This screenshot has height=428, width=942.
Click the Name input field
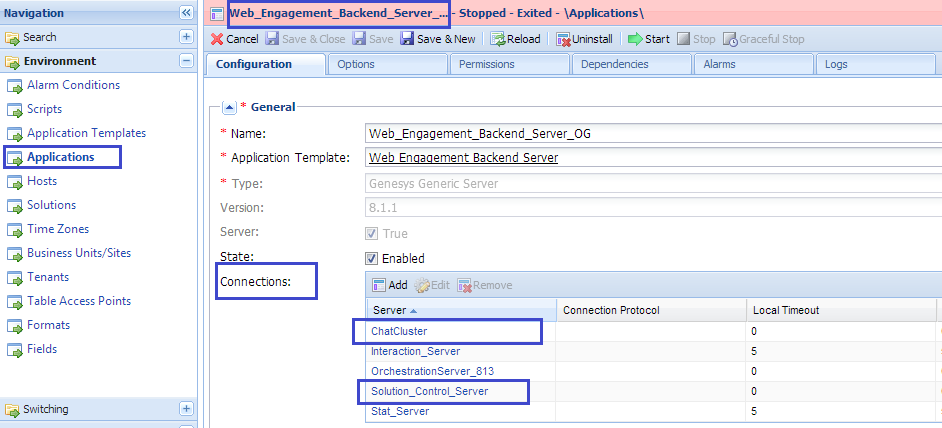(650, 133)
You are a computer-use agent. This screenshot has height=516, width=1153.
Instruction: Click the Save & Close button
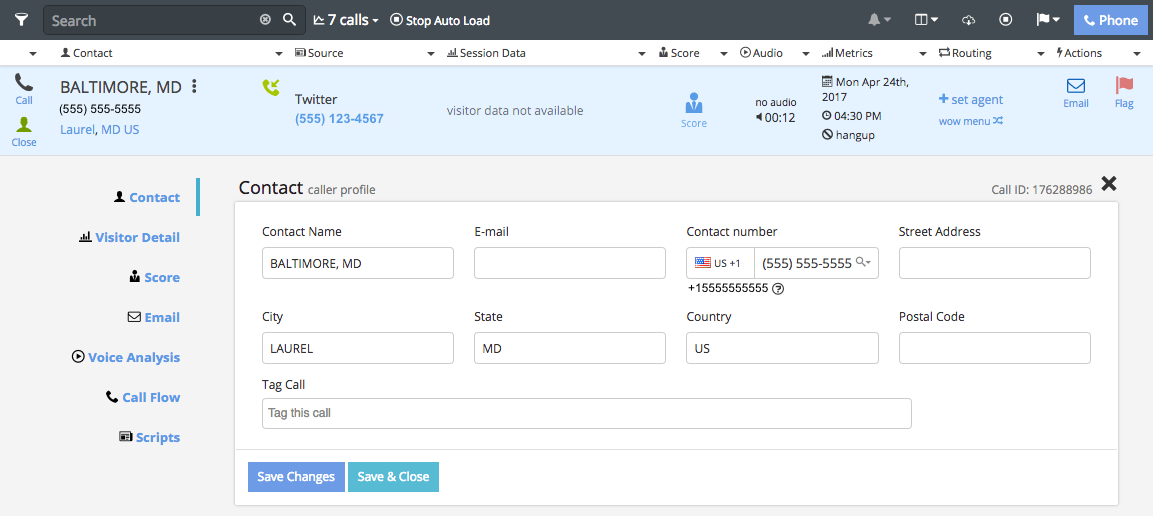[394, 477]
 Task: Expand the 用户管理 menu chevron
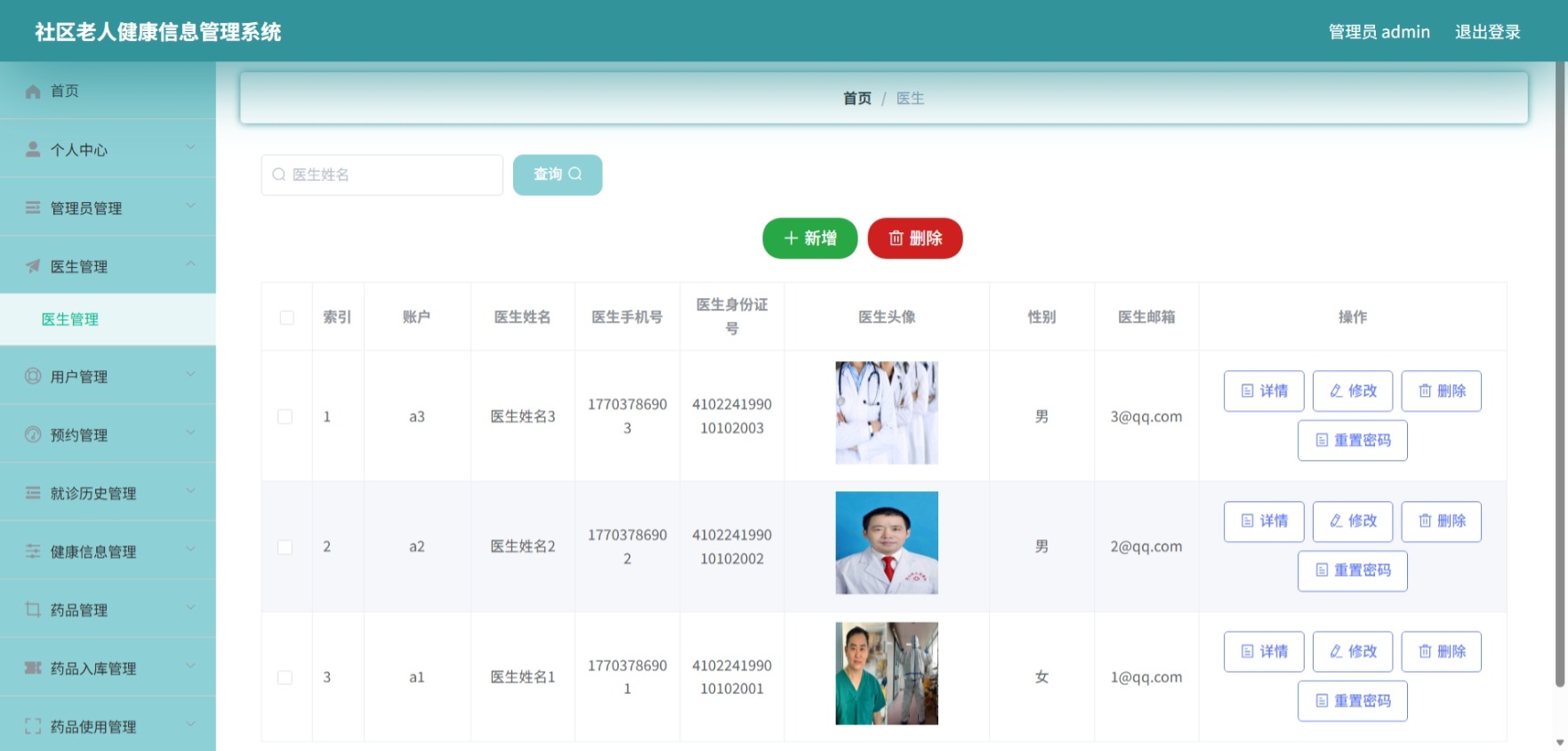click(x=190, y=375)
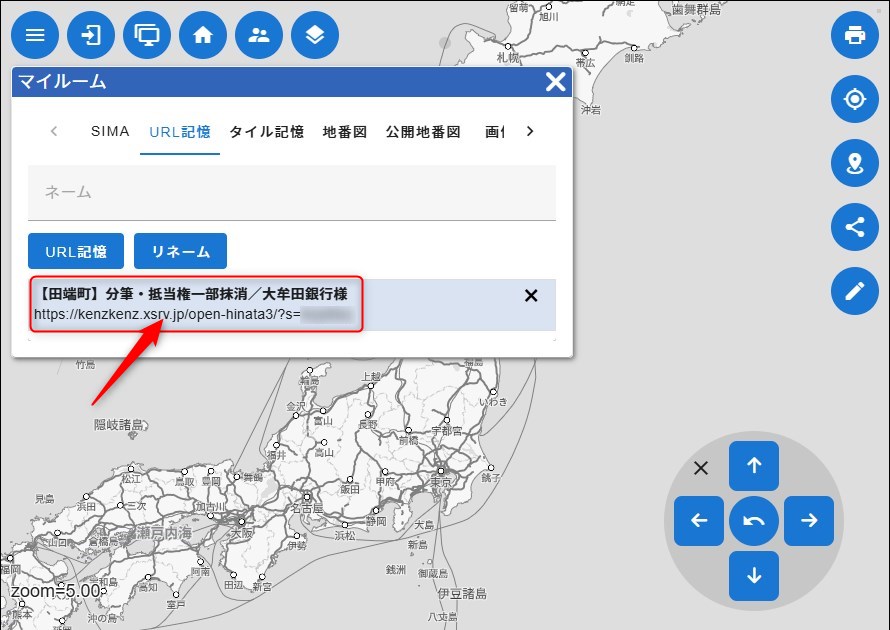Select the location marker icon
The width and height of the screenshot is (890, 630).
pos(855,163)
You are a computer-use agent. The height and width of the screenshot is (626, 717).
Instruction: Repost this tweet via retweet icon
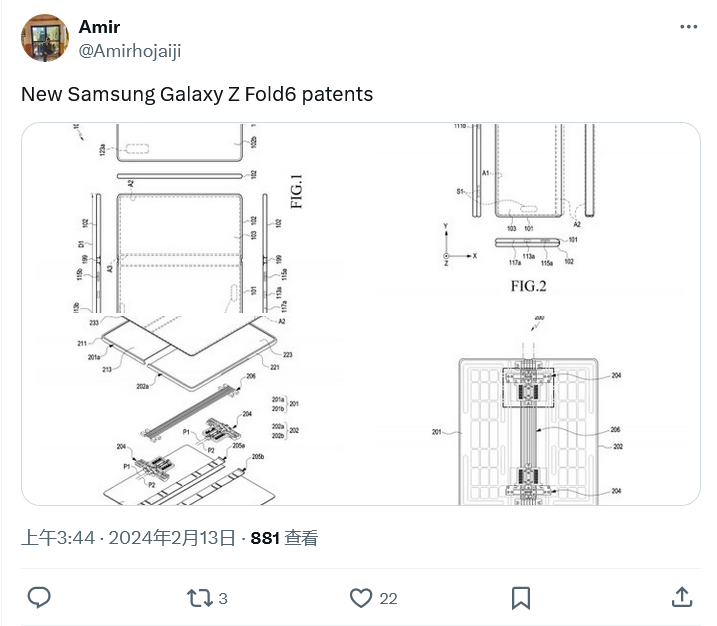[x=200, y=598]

+---+

- Exercise -
The listing above is to be written out again exactly, with its pictures omitted.

- Response -
This screenshot has height=428, width=942.
Click the Name input field
(650, 133)
You are a computer-use agent. This screenshot has height=516, width=1153.
Instruction: Click the Save & Close button
[394, 477]
 Task: Expand the 用户管理 menu chevron
click(x=190, y=375)
Select the location marker icon
The width and height of the screenshot is (890, 630).
pos(855,163)
You are a computer-use agent. The height and width of the screenshot is (626, 717).
Instruction: Repost this tweet via retweet icon
[x=200, y=598]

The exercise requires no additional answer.